# Bernard is a DADDY!



## Southern by choice (Jan 9, 2017)

Bernard, one of the Callie D pups was bred to a Toli/pyr. Very nice girl and great guardian.
I have been on pins and needles ... well today she finally started whelping!
X-rays showed 8 definite pups  
*So far.*.. and get this.... 4 BOYS!  
Sounding like a repeat... waiting to hear what the rest are.

Not sure if we will be raising the pups here or not. We have better facilities to do so ... if not I guess I will be travelling A LOT!


----------



## Goat Whisperer (Jan 9, 2017)




----------



## luvmypets (Jan 9, 2017)

So happy! Can't wait to see pics


----------



## Hens and Roos (Jan 9, 2017)

hope all goes smoothly!


----------



## TAH (Jan 9, 2017)

!!


----------



## Baymule (Jan 9, 2017)

Awww..... let's see.......Callie was your doggie daughter, so Bernard would be your  granddog.....the pups are your great-grand-dogs! If there are any girls, they'll be your great-grand-dogters!

Many years ago when my dog had puppies, I handed out dog biscuits in celebration of having grand-puppies. A stoned (marijuana) welder ATE his dog biscuit and asked for more.


----------



## frustratedearthmother (Jan 9, 2017)

That's awesome!


----------



## Southern by choice (Jan 9, 2017)

Well she just had the 8 th one!
Boy
Boy
Boy
Boy
Girl
Girl
Boy (born dead) small
Girl

3 of the boys look just like Bernard! Not sure of the color of last two yet, been on phone and no pics of the last.


I SOOOOOOOOOOOOOOOOOOOO wish they were here. I could hear their little squeaks.


----------



## Baymule (Jan 9, 2017)

Nothing smells sweeter than puppy breath.


----------



## Green Acres Farm (Jan 9, 2017)

Awwww! Are you keeping any?


----------



## Southern by choice (Jan 9, 2017)

Green Acres Farm said:


> Awwww! Are you keeping any?


They aren't mine to keep.
I think they plan to keep 1-2.


----------



## BlessedWithGoats (Jan 9, 2017)

Congratulations!!


----------



## BrendaMNgri (Jan 10, 2017)

I missed this.  Congrats on healthy litter!


----------



## Goat Whisperer (Jan 10, 2017)

I guessed it right… 

5 boys, 3 girls 

Does that mean I get a puppy? 

I think it should


----------



## Alexz7272 (Jan 10, 2017)

@Goat Whisperer I second! You deserve one


----------



## Southern by choice (Jan 10, 2017)

Don't even start @Goat Whisperer


----------



## Southern by choice (Jan 10, 2017)

Alexz7272 said:


> @Goat Whisperer I second! You deserve one



don't encourage her


----------



## Baymule (Jan 10, 2017)

Goat Whisperer said:


> I guessed it right…
> 
> 5 boys, 3 girls
> 
> ...



YES! you should get a puppy!



Southern by choice said:


> don't encourage her



And you say this to a forum full of enablers????  Now that is funny!!


----------



## Bruce (Jan 10, 2017)

Southern by choice said:


> Don't even start @Goat Whisperer


So you get Rita but @Goat Whisperer can't get a puppy as well??
Hmmm, how very selfish


----------



## Southern by choice (Jan 10, 2017)




----------



## NH homesteader (Jan 10, 2017)

I won't encourage... In have a 2.5 year old dog who has the energy of a puppy. It'll be a good year or two from now before I am interested in puppies again. 

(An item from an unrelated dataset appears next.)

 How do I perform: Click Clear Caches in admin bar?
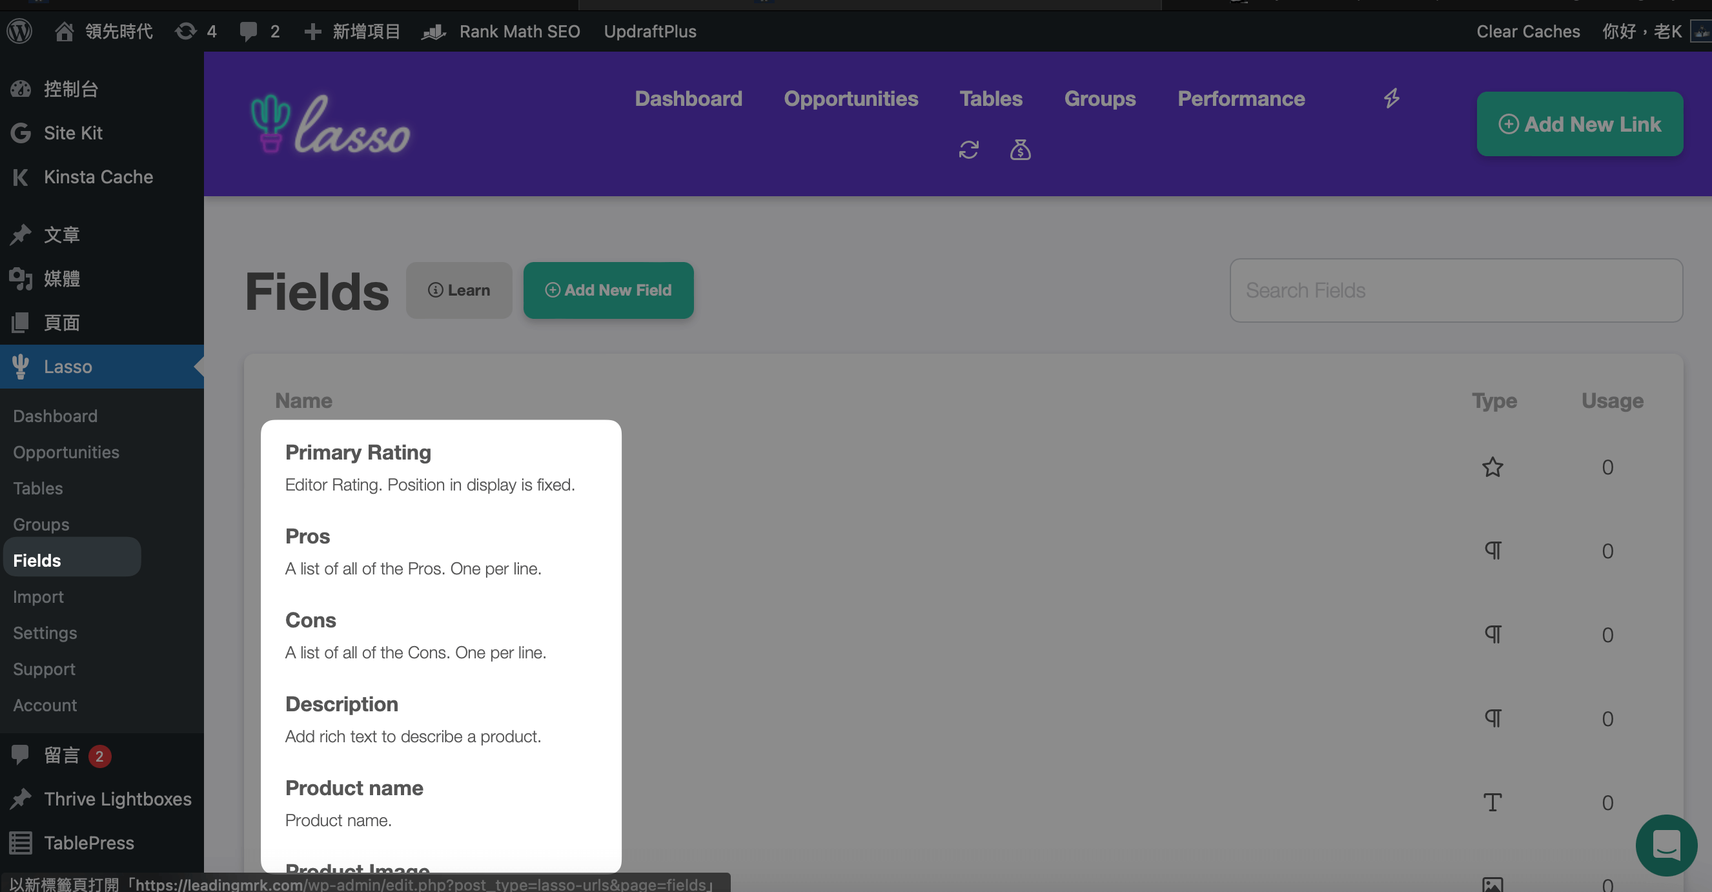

Ok I lied... Puppies are always awesome... You should get one...


----------



## Southern by choice (Jan 10, 2017)

NH homesteader said:


> Ok I lied... Puppies are always awesome... You should get one...


----------



## Goat Whisperer (Jan 10, 2017)




----------



## Southern by choice (Jan 14, 2017)

So this is from the day they were born.
The one I call Bernadette... A little Bernard Jr in the feminine. 

So funny, I am getting texts  that say things like
"I can't give up my babies"
"You know we are expanding the farm"
"I could really use one out as a family property guardian, two for the other field and with the property I really need a minimum of 5"

ME: 
I know.
Yes, you are and you need to keep that in mind.
Excellent idea, and yes you need a minimum of 5 and then some dogs are aging, need to think about that too.

  I am an enabler. I admit it. 




 
Little Bernadette... Bernard Jr in the feminine!


----------



## Ferguson K (Jan 17, 2017)




----------



## Hens and Roos (Jan 18, 2017)

very cute! hopefully you can share more pictures as they grow


----------